И граф снова рассмеялся и не сказал, что это не так. Отношения между дедом и внуком становились, в самом деле, с каждым днем все душевнее, и с каждым днем вера Фонтлероя в добродетель и благосклонность его сиятельства все увеличивалась. Он нимало не сомневался в том, что его дед самый любезный и великодушный человек. Конечно, он видел сам, что его желания исполнялись почти раньше, чем он успевал их высказывать; он получал столько подарков и удовольствий, что иногда просто не верил своему счастью. Видно было, что ему ни в чем не было отказа; и хотя такой порядок вещей совсем нельзя было бы считать разумным по отношению ко всем маленьким детям, маленькому Фонтлерою он не принес вреда. Впрочем, несмотря на прирожденные добрые свойства его натуры, это могло бы, пожалуй, несколько испортить его, если бы ему не приходилось проводить по нескольку часов с матерью в Каурт-Лодж. Этот «лучший друг» зорко и нежно следил за ним. Они подолгу беседовали, и Фонтлерой никогда не возвращался в замок, не неся в своем сердце тех или других простых и чистых слов, достойных быть удержанными в памяти.

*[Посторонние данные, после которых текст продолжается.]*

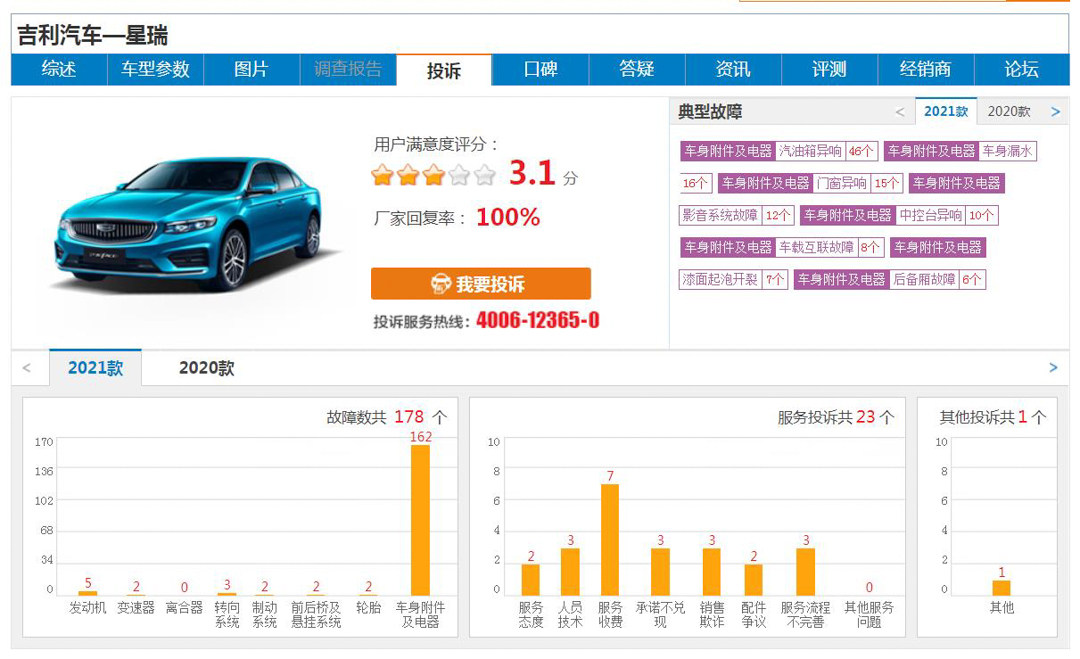Click the 服务收费 bar showing 7

610,540
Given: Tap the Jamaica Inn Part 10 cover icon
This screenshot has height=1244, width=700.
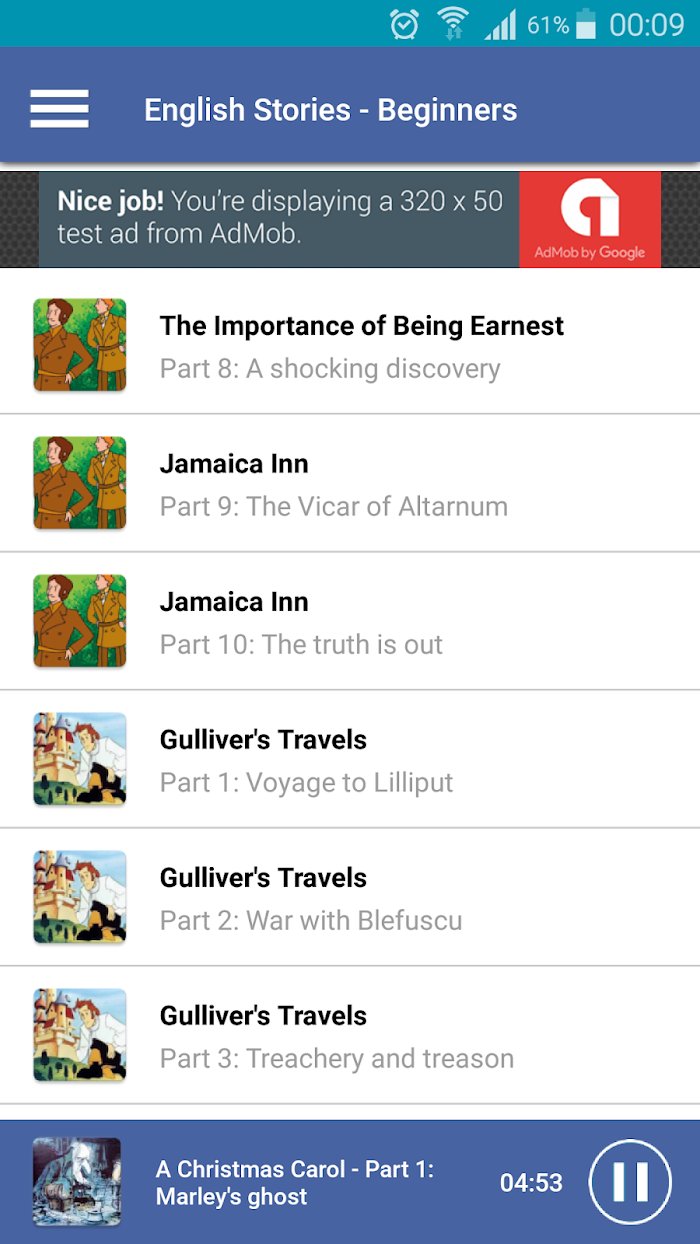Looking at the screenshot, I should click(80, 621).
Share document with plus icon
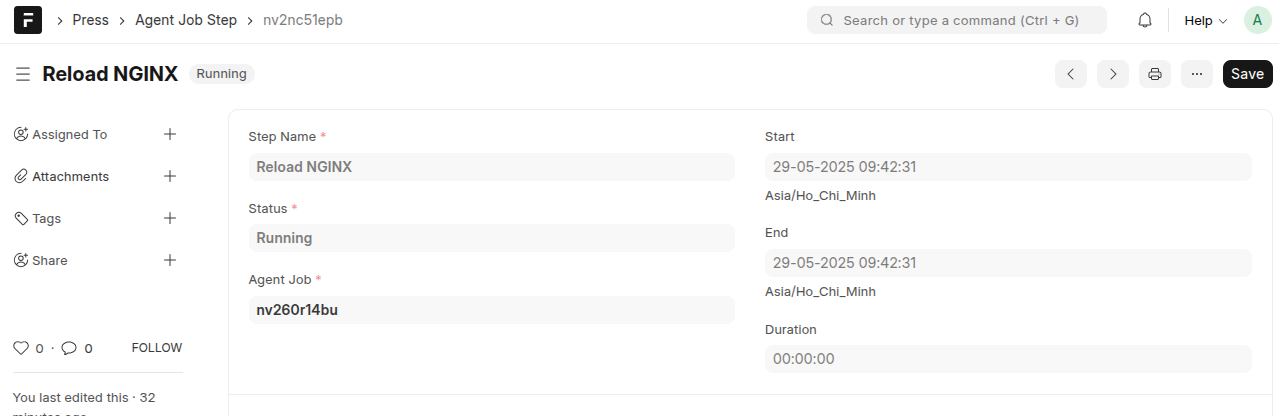The width and height of the screenshot is (1279, 416). coord(170,260)
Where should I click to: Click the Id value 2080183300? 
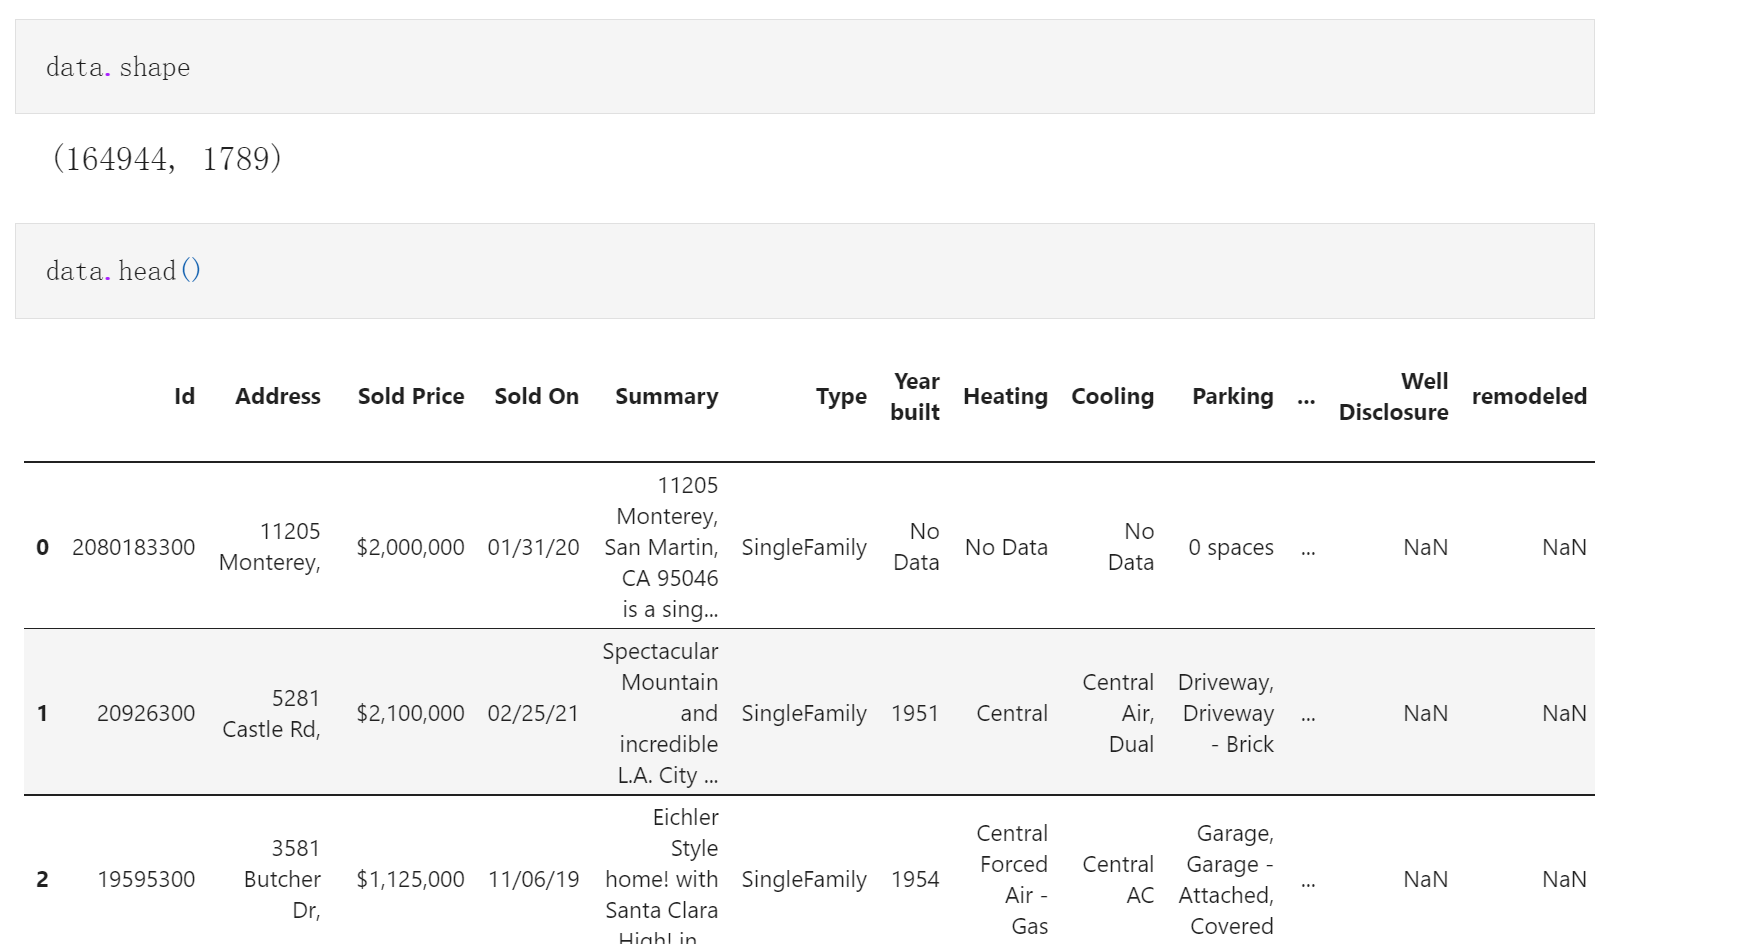pos(134,548)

Сказать правду, одно обстоятельство сильно смущало мальчика. О его загадочности он думал гораздо больше, чем это могло казаться; этого не знала даже его мать, а граф долгое время и совсем не подозревал. Но, по своей наблюдательности, Кедрик не мог не желать узнать о причине, почему его мать и дед никогда, повидимому, не встречались. Он заметил, что они не видались еще ни разу. Когда графская карета останавливалась у Каурт-Лодж, старик никогда не выходил из нее, а в тех редких случаях, когда его сиятельство отправлялся в церковь, Фонтлероя всегда оставляли на паперти одного разговаривать с матерью или отпускали его с нею домой. При всем том, ежедневно из теплиц замка посылались в Каурт-Лодж цветы и фрукты. Но один добродетельный поступок графа поставил его в глазах Кедрика на недосягаемую высоту совершенства. Это случилось вскоре после того первого воскресенья, когда м-сс Эрроль отправилась из церкви одна и пешком. С неделю спустя, когда Кедрик должен был поехать к матери, он нашел у дверей вместо большой кареты, запряженной парою рослых лошадей, прелестный маленький экипаж и красивую гнедую лошадку.
— Это подарок от тебя твоей матери, — сказал граф отрывисто. — Ей нельзя ходить пешком. Ей нужен экипаж. Этот кучер останется при нем. Это подарок от тебя.
Восторг Фонтлероя был невыразим. Он едва мог сдерживать себя, пока не приехал к матери, которая в это время собирала в саду розы. Он выскочил из маленькой каретки и стремглав пустился к ней
— Милочка! — кричал он, — ты не поверишь? Эта карета твоя. Он, говорит, что это подарок от меня. В ней ты можешь ездить всюду.
Он был так счастлив, что она не знала, что сказать ему. Она была не в силах испортить ему радость отказом от принятия дара, хотя он исходил от человека, предпочитавшего считать себя ее врагом. Она принуждена была сесть в карету и дать везти себя. Дорогой Фонтлерой принялся рассказывать ей истории о доброте и любезности своего деда. Эти истории были так наивно искренни, что по временам она не могла удержаться от улыбки и не раз притягивала к себе мальчика и начинала целовать его, радуясь, что он мог видеть только хорошее в старике, имевшем так мало друзей.
На следующий день он написал письмо м-ру Хоббсу. Письмо вышло длинное. Написав его начерно, он понес его дедушке на просмотр.
— Потому что не знаешь, так ли написал, — говорил он. — А если вы мне скажете ошибки, я перепишу сызнова.